Maternal steroid changes after fetal death until delivery of the dead sheep fetus

Abstract
Progesterone, estrone, and estradiol have been determined during late pregnancy and at parturition in the maternal plasma of sheep bearing live and dead fetuses. Mean concentrations of the steroids at days 125–130 after mating were lower after fetal death, although the differences were not significant. The mean interval between fetal death and delivery was 11.8 ± 5.8 days. The concentration of progesterone in plasma did not fall abruptly after fetal death, although it declined to very low values (0.02 ± 0.001 ng/mL) on the day of delivery.
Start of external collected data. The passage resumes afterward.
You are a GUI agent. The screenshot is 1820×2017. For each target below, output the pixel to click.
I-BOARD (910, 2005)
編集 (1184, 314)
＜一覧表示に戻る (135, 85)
There was no preparturient rise in maternal estrogen levels in animals with dead fetuses. The ratios of progesterone:estradiol and progesterone:estrone fell from 130 and 140 to 2.9 and 1.2, respectively, during the 5 days prior to delivery due entirely to the fall in progesterone. In normal animals the ratios of progesterone:estradiol and progesterone:estrone decreased from 186.1 and 81.7 at 5 days before parturition to 9.4 and 2.0 on the day of birth. This was attributable partly to a fail in progesterone but largely to the preparturient rise in estrone and estradiol. We conclude that some placental steroid output continues after fetal death in the sheep but that deliveries of both dead and live fetuses are associated with an abrupt change in the ratio of progesterone:estrogens in maternal blood.